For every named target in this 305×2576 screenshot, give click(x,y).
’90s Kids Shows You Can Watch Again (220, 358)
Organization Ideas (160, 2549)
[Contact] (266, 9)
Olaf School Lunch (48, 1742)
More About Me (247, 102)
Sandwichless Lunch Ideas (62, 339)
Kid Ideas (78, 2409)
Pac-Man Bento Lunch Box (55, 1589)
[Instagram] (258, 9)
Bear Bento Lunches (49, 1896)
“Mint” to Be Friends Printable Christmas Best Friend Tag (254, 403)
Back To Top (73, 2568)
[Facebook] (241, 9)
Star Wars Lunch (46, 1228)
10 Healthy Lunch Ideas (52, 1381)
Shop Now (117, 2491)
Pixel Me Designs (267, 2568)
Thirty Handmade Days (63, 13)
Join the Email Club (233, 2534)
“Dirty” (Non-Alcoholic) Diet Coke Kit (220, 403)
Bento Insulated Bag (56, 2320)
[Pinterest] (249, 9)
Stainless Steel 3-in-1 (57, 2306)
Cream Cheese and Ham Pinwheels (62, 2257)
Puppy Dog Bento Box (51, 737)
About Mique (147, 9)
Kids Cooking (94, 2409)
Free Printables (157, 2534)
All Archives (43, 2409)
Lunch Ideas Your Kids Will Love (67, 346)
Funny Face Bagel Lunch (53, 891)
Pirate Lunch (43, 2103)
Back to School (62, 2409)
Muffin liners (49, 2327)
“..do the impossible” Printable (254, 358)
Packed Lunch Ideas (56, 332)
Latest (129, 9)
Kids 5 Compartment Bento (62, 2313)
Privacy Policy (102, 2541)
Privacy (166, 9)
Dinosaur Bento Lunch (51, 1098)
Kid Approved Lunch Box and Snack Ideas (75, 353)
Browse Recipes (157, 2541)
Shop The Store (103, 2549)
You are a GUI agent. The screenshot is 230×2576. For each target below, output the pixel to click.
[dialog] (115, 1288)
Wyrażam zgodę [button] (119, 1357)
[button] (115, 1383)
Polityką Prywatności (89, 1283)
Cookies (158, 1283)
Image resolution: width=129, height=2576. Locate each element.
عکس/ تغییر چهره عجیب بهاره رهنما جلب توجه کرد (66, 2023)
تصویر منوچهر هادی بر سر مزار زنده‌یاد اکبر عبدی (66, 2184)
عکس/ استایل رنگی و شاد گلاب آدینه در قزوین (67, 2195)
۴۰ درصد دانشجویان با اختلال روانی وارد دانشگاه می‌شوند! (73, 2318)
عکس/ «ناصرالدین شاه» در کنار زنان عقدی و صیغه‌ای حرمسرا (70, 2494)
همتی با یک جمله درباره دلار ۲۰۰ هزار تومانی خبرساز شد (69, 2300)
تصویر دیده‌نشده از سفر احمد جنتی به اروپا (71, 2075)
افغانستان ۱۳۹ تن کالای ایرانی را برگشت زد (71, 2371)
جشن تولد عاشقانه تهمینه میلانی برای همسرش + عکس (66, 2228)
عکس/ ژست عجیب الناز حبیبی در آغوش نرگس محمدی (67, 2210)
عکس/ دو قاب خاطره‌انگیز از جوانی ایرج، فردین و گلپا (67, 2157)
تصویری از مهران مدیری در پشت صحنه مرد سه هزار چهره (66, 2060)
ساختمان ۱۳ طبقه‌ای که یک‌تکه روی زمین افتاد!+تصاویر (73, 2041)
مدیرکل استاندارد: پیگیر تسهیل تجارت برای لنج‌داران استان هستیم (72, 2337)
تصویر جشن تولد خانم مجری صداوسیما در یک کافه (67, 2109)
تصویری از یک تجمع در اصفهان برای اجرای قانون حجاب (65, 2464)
☆ ☆ ☆ ☆
__WORK REQUEST__.
Transcribe the listing. Every line must match exactly.

__REPLY__.
For every named target in this 305×2576 screenshot, give click(x,y).
’90s Kids Shows You Can Watch Again (220, 358)
Organization Ideas (160, 2549)
[Contact] (266, 9)
Olaf School Lunch (48, 1742)
More About Me (247, 102)
Sandwichless Lunch Ideas (62, 339)
Kid Ideas (78, 2409)
Pac-Man Bento Lunch Box (55, 1589)
[Instagram] (258, 9)
Bear Bento Lunches (49, 1896)
“Mint” to Be Friends Printable Christmas Best Friend Tag (254, 403)
Back To Top (73, 2568)
[Facebook] (241, 9)
Star Wars Lunch (46, 1228)
10 Healthy Lunch Ideas (52, 1381)
Shop Now (117, 2491)
Pixel Me Designs (267, 2568)
Thirty Handmade Days (63, 13)
Join the Email Club (233, 2534)
“Dirty” (Non-Alcoholic) Diet Coke Kit (220, 403)
Bento Insulated Bag (56, 2320)
[Pinterest] (249, 9)
Stainless Steel 3-in-1 (57, 2306)
Cream Cheese and Ham Pinwheels (62, 2257)
Puppy Dog Bento Box (51, 737)
About Mique (147, 9)
Kids Cooking (94, 2409)
Free Printables (157, 2534)
All Archives (43, 2409)
Lunch Ideas Your Kids Will Love (67, 346)
Funny Face Bagel Lunch (53, 891)
Pirate Lunch (43, 2103)
Back to School (62, 2409)
Muffin liners (49, 2327)
“..do the impossible” Printable (254, 358)
Packed Lunch Ideas (56, 332)
Latest (129, 9)
Kids 5 Compartment Bento (62, 2313)
Privacy Policy (102, 2541)
Privacy (166, 9)
Dinosaur Bento Lunch (51, 1098)
Kid Approved Lunch Box and Snack Ideas (75, 353)
Browse Recipes (157, 2541)
Shop The Store (103, 2549)
You are a GUI agent. The screenshot is 230×2576. For each target below, output the pixel to click.
[dialog] (115, 1288)
Wyrażam zgodę [button] (119, 1357)
[button] (115, 1383)
Polityką Prywatności (89, 1283)
Cookies (158, 1283)
Image resolution: width=129, height=2576. Locate each element.
عکس/ تغییر چهره عجیب بهاره رهنما جلب توجه کرد (66, 2023)
تصویر منوچهر هادی بر سر مزار زنده‌یاد اکبر عبدی (66, 2184)
عکس/ استایل رنگی و شاد گلاب آدینه در قزوین (67, 2195)
۴۰ درصد دانشجویان با اختلال روانی وارد دانشگاه می‌شوند! (73, 2318)
عکس/ «ناصرالدین شاه» در کنار زنان عقدی و صیغه‌ای حرمسرا (70, 2494)
همتی با یک جمله درباره دلار ۲۰۰ هزار تومانی خبرساز شد (69, 2300)
تصویر دیده‌نشده از سفر احمد جنتی به اروپا (71, 2075)
افغانستان ۱۳۹ تن کالای ایرانی را برگشت زد (71, 2371)
جشن تولد عاشقانه تهمینه میلانی برای همسرش + عکس (66, 2228)
عکس/ ژست عجیب الناز حبیبی در آغوش نرگس محمدی (67, 2210)
عکس/ دو قاب خاطره‌انگیز از جوانی ایرج، فردین و گلپا (67, 2157)
تصویری از مهران مدیری در پشت صحنه مرد سه هزار چهره (66, 2060)
ساختمان ۱۳ طبقه‌ای که یک‌تکه روی زمین افتاد!+تصاویر (73, 2041)
مدیرکل استاندارد: پیگیر تسهیل تجارت برای لنج‌داران استان هستیم (72, 2337)
تصویر جشن تولد خانم مجری صداوسیما در یک کافه (67, 2109)
تصویری از یک تجمع در اصفهان برای اجرای قانون حجاب (65, 2464)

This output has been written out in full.